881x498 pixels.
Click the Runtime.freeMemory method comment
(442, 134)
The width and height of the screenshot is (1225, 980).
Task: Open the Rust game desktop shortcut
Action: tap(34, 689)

-*-*-

### Request
Reproduce every item above word for word, keeping each line unchanged.

### Reply to the task
881x498 pixels.
Click the Runtime.freeMemory method comment
(442, 134)
The width and height of the screenshot is (1225, 980).
Task: Open the Rust game desktop shortcut
Action: tap(34, 689)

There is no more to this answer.